Task 1: Reproduce verbatim the stretch of the Tarasoff decision post from "This decision mandated" through "requirements by state.".
Task 2: Continue the post on the Tarasoff duty-to-warn decision, starting right after its final sentence.

Thursday, November 26, 2009

Current State of Tarasoff Decision

Here is a database of state rules on the duty to warn.

This decision mandated the reporting of a person-specific threat by a mental patient to the target. It was more lawyer intimidation and take over of clinical care. I doubt a single life has been saved by this decision. The alternative is to rely on clinical judgment. There are 2000 people murdered by paranoid schizophrenics each year. The doctor should have the discretion to call the target, the police, the family of the patient, or to file commitment papers to maintain safety. All these remedies that could prevent harm have been closed off by the lawyer on the bench. The Tarasoff was irrational, then and now. It did generate multiple lawsuits and the plunder of clinical care, and that was its sole real purpose. From Daniel W. Shuman, JD. This article contains statutory reporting requirements by state.

"The case in brief

The plaintiffs in the lawsuit (Tarasoff v Regents of the University of California, 551 P2d 334 [Cal 1976]), the victim’s parents, alleged that a patient (Poddar) communicated his intention to kill their daughter to his therapist, but that the therapist neither warned her nor took other appropriate actions and sought damages for the resulting harm. The de-fendants moved to dismiss.

There are no new facts to add to the recitations found in hundreds of books and articles on Tarasoff, and nobody wants to hear them again. The trial transcript might have provided some new perspective, but there was no trial or evidentiary hearing. According to the Supreme Court of California, there had been a “Complaint” containing the claimants’ version of events. But instead of an “Answer,” which might have admitted or denied the factual allegations of the complaint, the defendants filed a “Motion to Dismiss,” which, according to convention, accepted the plaintiffs’ factual allegations for purposes of the motion only.

The court granted the motion to dismiss, and the plaintiffs took this appeal. No trial. No evidentiary hearings. And no evidence. The report of Poddar’s appeal of his second-degree murder conviction centers on his mental state and consequential culpability (People v Poddar, 103 Cal Rptr 84 [Cal Ct App 1972]). Although there are inherent limits in every case on accurately reconstructing the past, this case was resolved before an attempt to do so. The facts, therefore, that have been passed on from one article to the next may be right or may be urban legend. We do not know.

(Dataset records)
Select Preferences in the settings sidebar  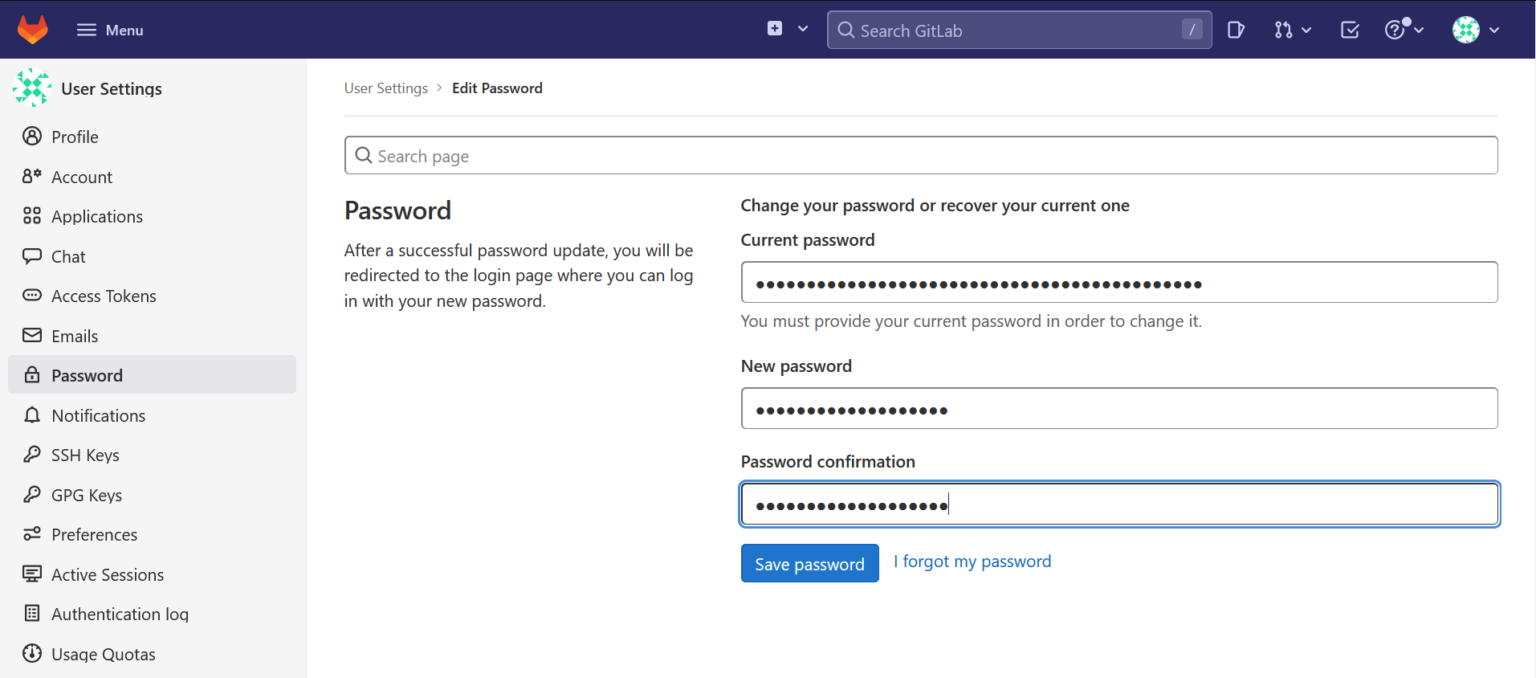pyautogui.click(x=94, y=534)
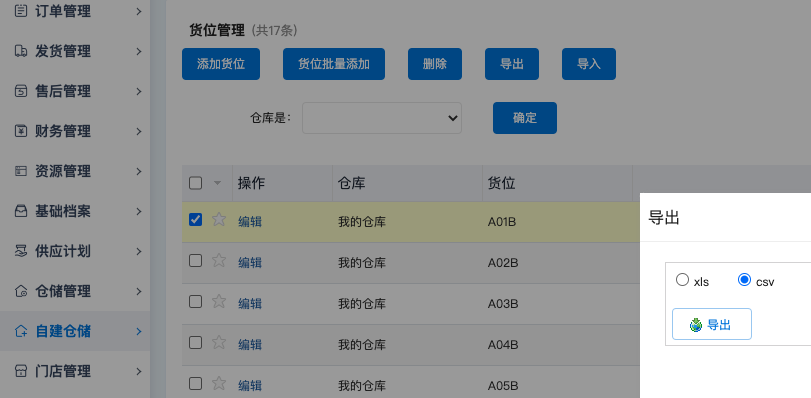
Task: Click the 基础档案 sidebar icon
Action: point(21,211)
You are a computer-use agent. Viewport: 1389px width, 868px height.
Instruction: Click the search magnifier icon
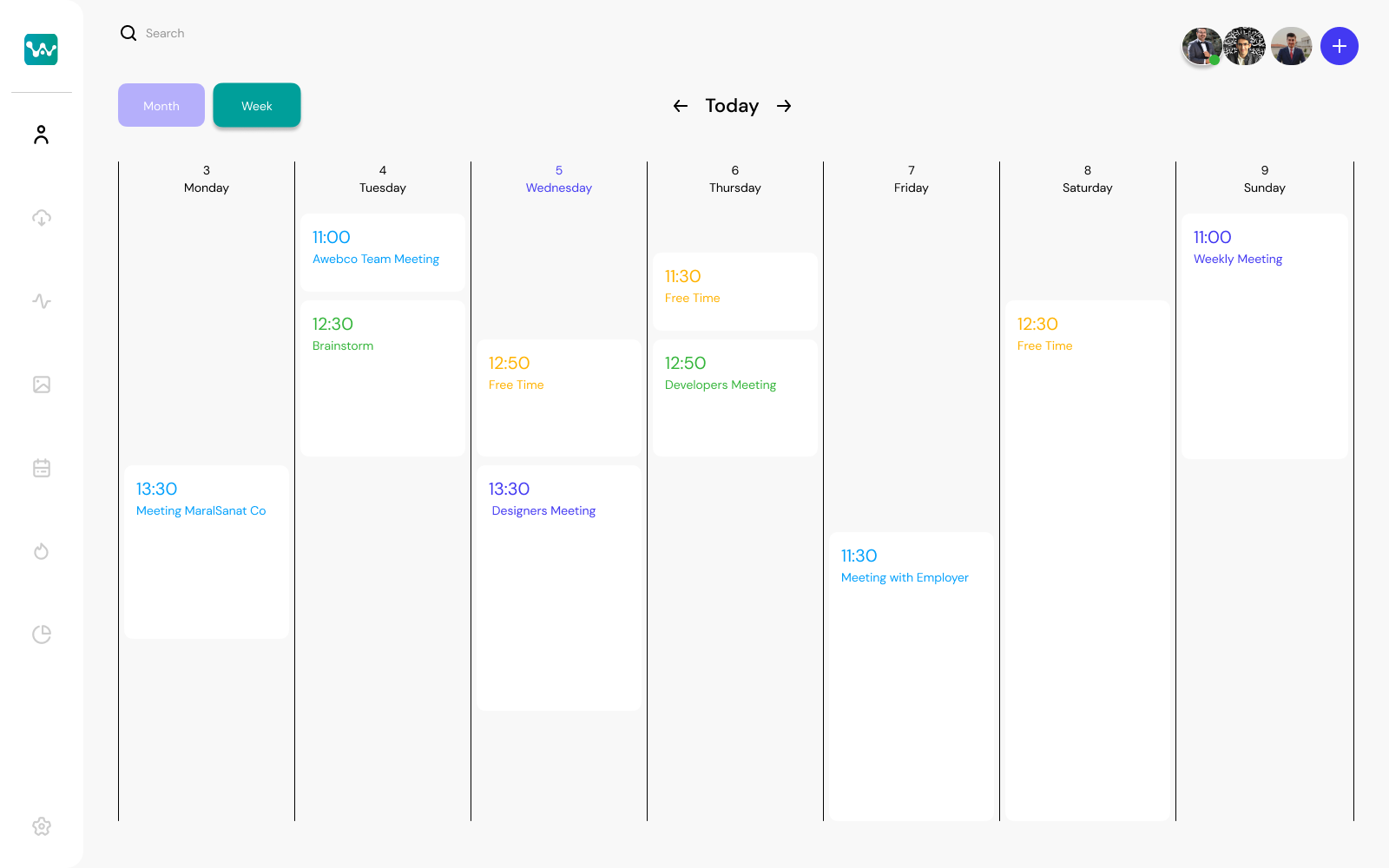pos(128,32)
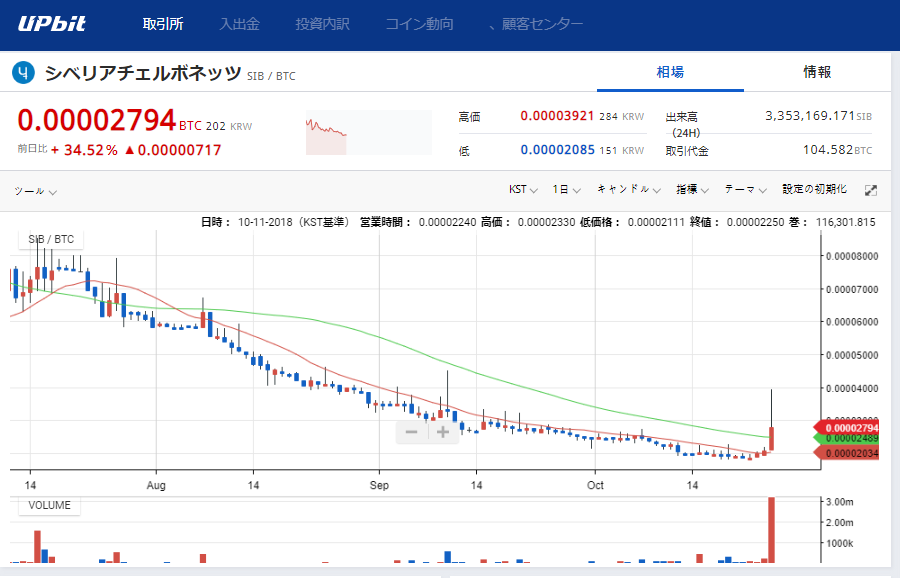
Task: Switch to the 情報 tab
Action: (x=817, y=72)
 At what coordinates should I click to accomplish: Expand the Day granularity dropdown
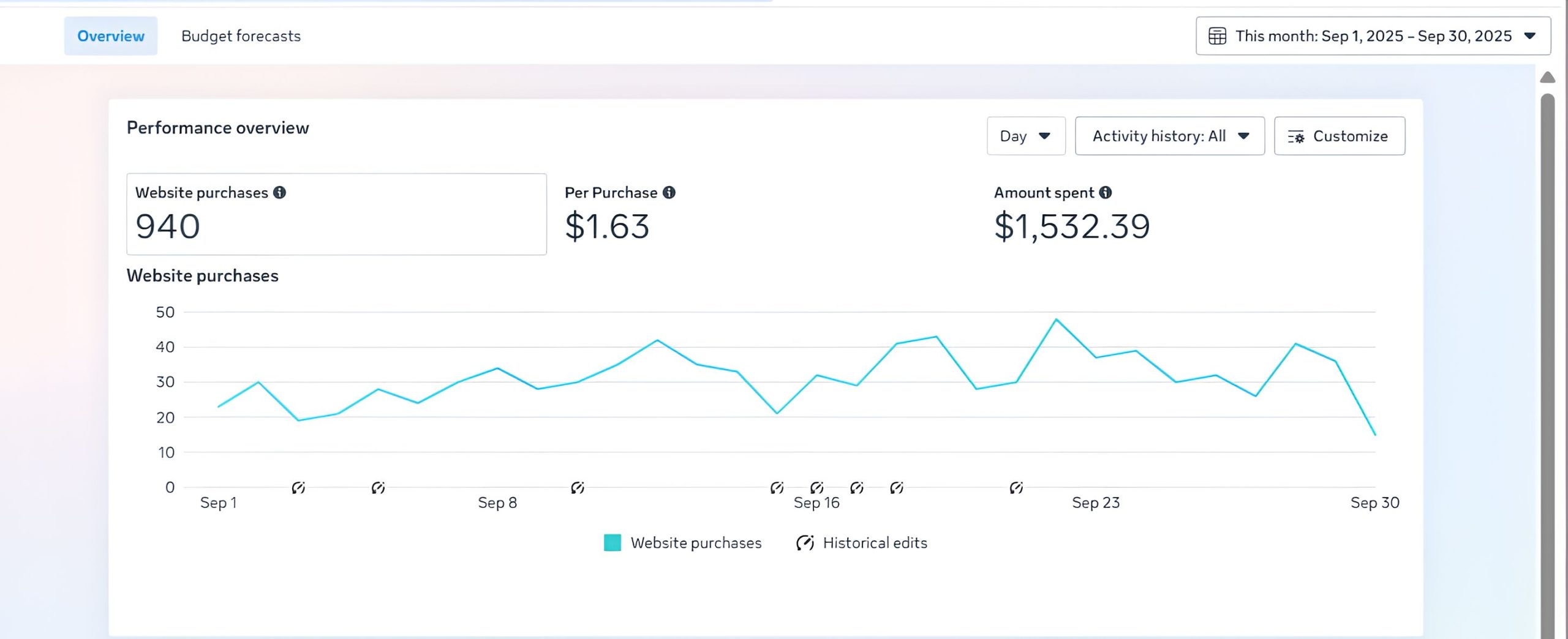1025,136
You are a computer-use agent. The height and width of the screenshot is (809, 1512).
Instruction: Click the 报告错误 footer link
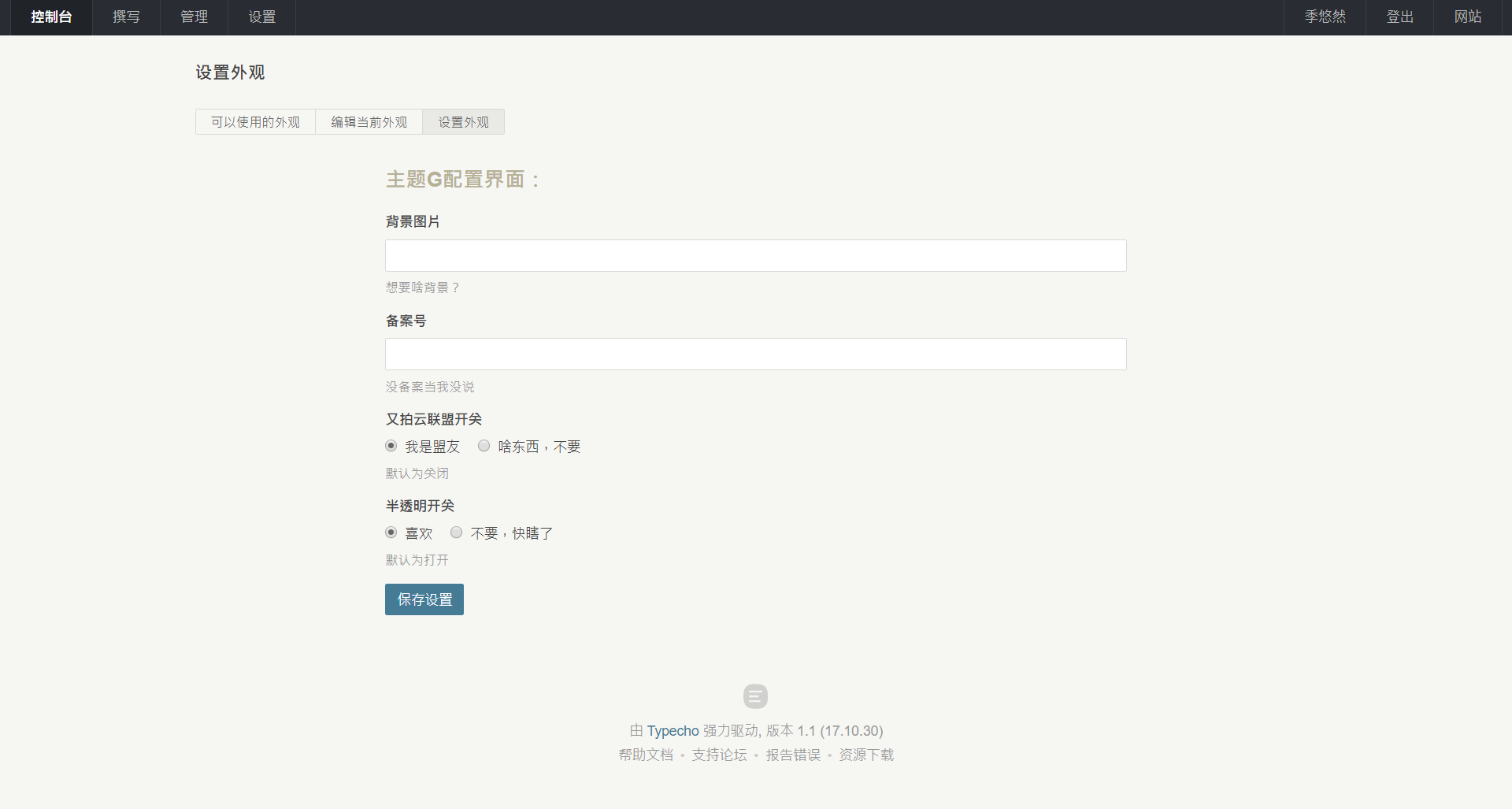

Your response 1:
This decision mandated the reporting of a person-specific threat by a mental patient to the target. It was more lawyer intimidation and take over of clinical care. I doubt a single life has been saved by this decision. The alternative is to rely on clinical judgment. There are 2000 people murdered by paranoid schizophrenics each year. The doctor should have the discretion to call the target, the police, the family of the patient, or to file commitment papers to maintain safety. All these remedies that could prevent harm have been closed off by the lawyer on the bench. The Tarasoff was irrational, then and now. It did generate multiple lawsuits and the plunder of clinical care, and that was its sole real purpose. From Daniel W. Shuman, JD. This article contains statutory reporting requirements by state.

Your response 2:
The legal ramifications

Why does it matter what the sources of the reported facts were anyway? Why should we care whether some came from a journalist, some from a paralegal who worked for the defendants, and some from the authors of the Tarasoff articles’ independent investigation?

First, we have an imperfect but known reliability filter called the “Rules of Evidence” to screen proof of facts in trial. We cannot endorse extra-judicial fact-finding without knowledge of the process and its reliability. Second, cognizant of the limitations of this fact-finding process, the judicial system is explicit about the standard of persuasion, which expresses the level of confidence required on an issue—probable cause, preponderance of the evidence, clear and convincing or beyond a reasonable doubt. Third, the legitimacy of the fact finder in our judicial system—jury or judge—is grounded in constitutional law and public scrutiny.

By what process were these “facts” determined? To what degree of certainty? By what authority? What are the implications for the scholarship perched on this precarious foundation? Before going any further, this is a conversation in which those authors who discovered or applied those facts should be included.

The opinion of the California high court recites the procedural history of the case.10 A civil claim for damages was brought in a California court in Alameda County, against a California university health center psychologist, among others. It alleged that in 1969, a student-patient of the psychologist murdered another student. In response, the defendants filed a motion to dismiss."